Disappearing patient choice courtesy of private health insurer?
May 4, 2011 — Oxford Health Plans, a UnitedHealthcare company, is rolling out renewal plans this spring for small businesses of two to 50 employees whereby the company is increasing the total employee financial responsibility for an out-of-network doctor visit or procedure by more than 50 percent.
In 2009, according to an Apr. 2011 report by the United Hospital Fund, 27.2 percent of small group health plan subscribers in the commercial market were enrolled in Oxford/United plans, a larger share than that of any other company.
According to notices of the changes applicable to at least some of Oxford’s “Freedom” Plans, Oxford is moving away from reimbursement for out-of-network care that is based initially on a percentile of “usual, customary, and reasonable charges” or “UCR.”
Under the new scheme, allowable charges are based on 140 percent of the Medicare reiumbursement rate, where such a rate is available.
Reimbursement ultimately winds up to be marginally less than Medicare, however, because — as demonstrated by the illustration Oxford gives in its notice — only 70 percent of that “Medicare plus” amount is reimbursed.
Significantly increased cost to the patient who chooses out-of-network care
Under an existing plan, Oxford says, an out-of-network colonoscopy would require a patient with Oxford insurance to pick up $2,180 in charges; under the revised payment schedule, the patient would be responsible for $3,370 in charges.
Oxford’s notice, which Remapping Debate received as part of its own health insurance renewal process, emphasizes the “cost effective” nature of in-network care, and makes plain its intention to have patients — no longer able as a practical matter to afford to see out-of-network providers — pressure those providers to join the Oxford network: “We believe that this change will encourage non-participating providers to join the network,” the notice stated.
New York State Assemblyman Richard N. Gottfried, the chair of the Assembly’s Health Committee, described Oxford’s push to shift people away from out-of-network care as “pretty heavy handed,” and said that the shift will have “several harmful consequences.”
“While Oxford [members] will technically have the choice of going out of network,” Gottfried said, “for many of them that will not be a realistic option, so it is, in effect, a dramatic restriction of their health care options.”
Mark Scherzer is a New York attorney whose practice includes representation of individuals challenging insurance company decisions denying benefits. He also acts as legislative counsel to New Yorkers for Accessible Health Coverage, which represents a series of groups of people with chronic illness or disability.

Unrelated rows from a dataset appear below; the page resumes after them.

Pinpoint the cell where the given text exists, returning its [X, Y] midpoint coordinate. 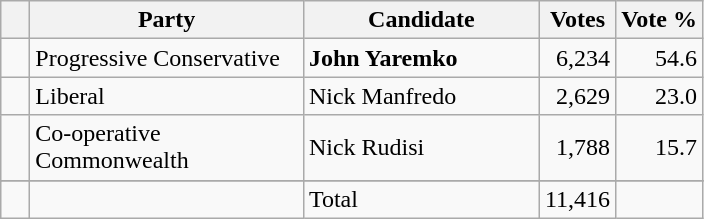
Party [167, 20]
John Yaremko [421, 58]
15.7 [660, 148]
Co-operative Commonwealth [167, 148]
Progressive Conservative [167, 58]
54.6 [660, 58]
Votes [577, 20]
2,629 [577, 96]
6,234 [577, 58]
23.0 [660, 96]
11,416 [577, 199]
Nick Manfredo [421, 96]
Candidate [421, 20]
Vote % [660, 20]
Liberal [167, 96]
1,788 [577, 148]
Nick Rudisi [421, 148]
Total [421, 199]
Return the (X, Y) coordinate for the center point of the cell that contains the specified text.  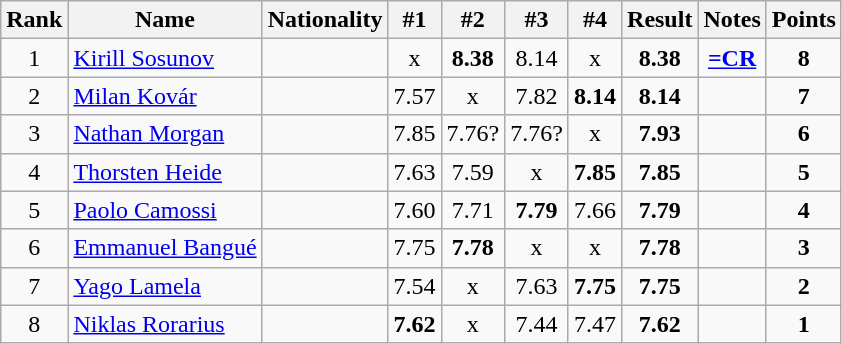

Scherzer said that Oxford’s reduction in reimbursement for out-of-network care was “consistent with the trend over the recent years…of trying to limit premium increases through other mechanisms [by] which costs are shifted to the consumer.”
Scherzer described the current system as one where insurance companies are “doing the rationing” of health care: “people with resources will get that high quality of [patient-centric] care, and people without resources won’t.”
Remapping Debate asked Oxford to confirm the reported changes, and to comment on the disjunction between its decision to cut out-of-network benefits sharply at the same time it was not cutting premiums: Wouldn’t these cutbacks save Oxford a lot of money over what had been paid out previously, and, if so, why wouldn’t premiums be going down?
Oxford’s email reply, from company representative Maria Gordon-Shydlo, was not responsive, and a follow-up request was not responded to.
According to Gottfried, the change “will help Oxford’s bottom line” but “will be bad news for patients and health care providers.”
An interesting way to count
The Oxford notice of benefit changes tried to provide assurance that patients could still be served in-network by a robust panel of doctors, stating that the network (as of the end of 2009) had “48,000 Freedom Network providers” in New York State. This number is not exactly what it seems at first glance. One must review a footnote to learn that the number doesn’t only refer to doctors, but also dentists and “complementary and alternative medicine providers.”
The footnote — which also made no mention of how many of those providers are currently accepting new patients — explained that each provider was being counted more than once if they had multiple board certifications (for example, primary care and a specialty).
Indeed, when Remapping Debate looked specifically for internists located within a mile of one physican-rich Upper East Side Manhattan zip code, the first 100 people yielded what Oxford would tally as 171 providers.